Question Speculation: RDNA2 + CDNA Architectures thread

Page 34 - Seeking answers? Join the AnandTech community: where nearly half-a-million members share solutions and discuss the latest tech.

uzzi38

Platinum Member
Oct 16, 2019
2,673
6,229
146
All die sizes are within 5mm^2. The poster here has been right on some things in the past afaik, and to his credit was the first to saying 505mm^2 for Navi21, which other people have backed up. Even still though, take the following with a pich of salt.

Navi21 - 505mm^2

Navi22 - 340mm^2

Navi23 - 240mm^2

Source is the following post: https://www.ptt.cc/bbs/PC_Shopping/M.1588075782.A.C1E.html
 

Grooveriding

Diamond Member
Dec 25, 2008
9,108
1,260
126
Where is the claim coming from that 3080 is 1.9x perf of 2080? Normally I would assume that is some cherry picked far outlier, but, the RTX cards were so awful in performance improvement, that it seems possible to get maybe 1.6 or 1.7 real world improvement.

2080 was literally a 1080ti with better power consumption, and really low value rtx feature, and 2080ti was a 30% or so improvement. So it seems possible the 3080 could really be a lot faster than the 2080, because really it's 2 generations away from the 1080ti, so you'd expect about 70-80% more performance.

Unlike 1080ti owners, 2080ti and 2080 owners looking to sell on the used market are going to get absolutely dumpstered in loss of value. I figure 2080tis will be $400-$500 used and 2080s will be $250 or so? Awful depreciation lol
 

Saylick

Diamond Member
Sep 10, 2012
3,228
6,630
136
Where is the claim coming from that 3080 is 1.9x perf of 2080? Normally I would assume that is some cherry picked far outlier, but, the RTX cards were so awful in performance improvement, that it seems possible to get maybe 1.6 or 1.7 real world improvement.

2080 was literally a 1080ti with better power consumption, and really low value rtx feature, and 2080ti was a 30% or so improvement. So it seems possible the 3080 could really be a lot faster than the 2080, because really it's 2 generations away from the 1080ti, so you'd expect about 70-80% more performance.

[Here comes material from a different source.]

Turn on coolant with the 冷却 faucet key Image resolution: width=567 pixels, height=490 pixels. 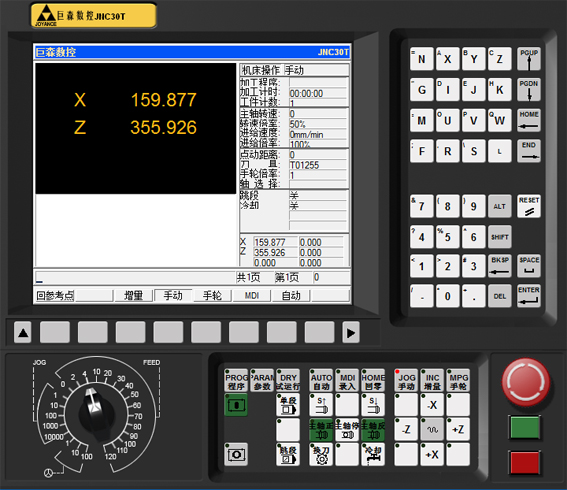click(372, 454)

Unlike 1080ti owners, 2080ti and 2080 owners looking to sell on the used market are going to get absolutely dumpstered in loss of value. I figure 2080tis will be $400-$500 used and 2080s will be $250 or so? Awful depreciation lol
From this plot specifically:
Ampere_PPW_575px.jpg


https://www.anandtech.com/show/1605...re-for-gaming-starting-with-rtx-3080-rtx-3090
The immediate oddity here is that power efficiency is normally measured at a fixed level of power consumption, not a fixed level of performance. With power consumption of a transistor increasing at roughly the cube of the voltage, a “wider” part like Ampere with more functional blocks can clock itself at a much lower frequency to hit the same overall performance as Turing. In essence, this graph is comparing Turing at its worst to Ampere at its best, asking “what would it be like if we downclocked Ampere to be as slow as Turing” rather than “how much faster is Ampere than Turing under the same constraints”. In other words, NVIDIA’s graph is not presenting us with an apples-to-apples performance comparison at a specific power draw.

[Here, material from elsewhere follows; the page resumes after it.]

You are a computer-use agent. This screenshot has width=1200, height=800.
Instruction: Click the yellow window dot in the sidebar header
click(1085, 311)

If you actually make a fixed wattage comparison, then Ampere doesn’t look quite as good in NVIDIA’s graph. Whereas Turing hits 60fps at 240W in this example, Ampere’s performance curve has it at roughly 90fps. Which to be sure, this is still a sizable improvement, but it’s only a 50% improvement in performance-per-watt. Ultimately the exact improvement in power efficiency is going to depend on where in the graph you sample, but it’s clear that NVIDIA’s power efficiency improvements with Ampere, as defined by more normal metrics, are not going to be 90% as NVIDIA’s slide claims.

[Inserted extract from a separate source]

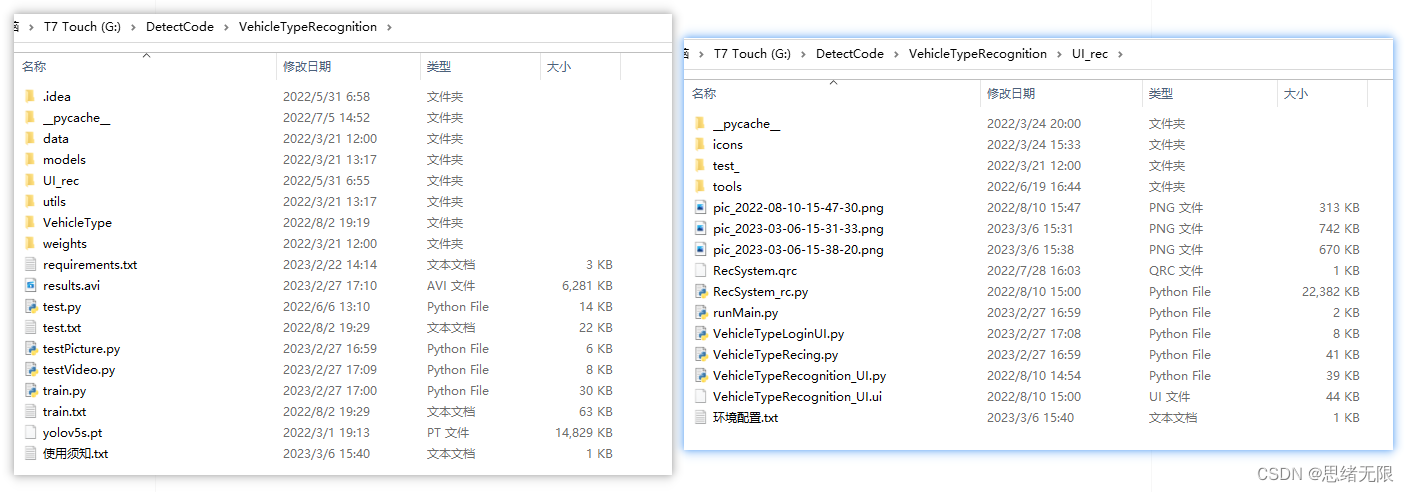Sort by 大小 column in right window
1409x492 pixels.
tap(1295, 94)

All of which is reflected in the TDP ratings of the new RTX 30 series cards. The RTX 3090 draws a whopping 350 watts of power, and even the RTX 3080 pulls 320W. If we take NVIDIA’s performance claims at their word – that RTX 3080 offers up to 100% more performance than RTX 2080 – then that comes with a 49% hike in power consumption, for an effective increase in performance-per-watt of just 34%. And the comparison for the RTX 3090 is even harsher, with NVIDIA claiming a 50% performance increase for a 25% increase in power consumption, for a net power efficiency gain of just 20%.
 

Hitman928

Diamond Member
Apr 15, 2012
5,405
8,302
136
Where is the claim coming from that 3080 is 1.9x perf of 2080? Normally I would assume that is some cherry picked far outlier, but, the RTX cards were so awful in performance improvement, that it seems possible to get maybe 1.6 or 1.7 real world improvement.

2080 was literally a 1080ti with power consumption, and 2080ti was a 30% or so improvement. So it seems possible the 3080 could really be a lot faster than the 2080, because really it's 2 generations away from the 1080ti, so you'd expect about 70-80% more performance.

Unlike 1080ti owners, 2080ti and 2080 owners looking to sell on the used market are going to get absolutely dumpstered in loss of value. I figure 2080tis will be $400-$500 used and 2080s will be $250 or so? Awful depreciation lol

It comes from an Nvidia slide where they downclocked a 3080 to match a 2080 (Super most likely) in performance in Control with RTX on and then compared the power use. It's a fairly worthless comparison. If you look at the slide at compare perf/w at actual operating power use for both cards, then it is ~34% improvement in perf/w. But again, that's in 1 game with I'm sure carefully chosen card models and settings.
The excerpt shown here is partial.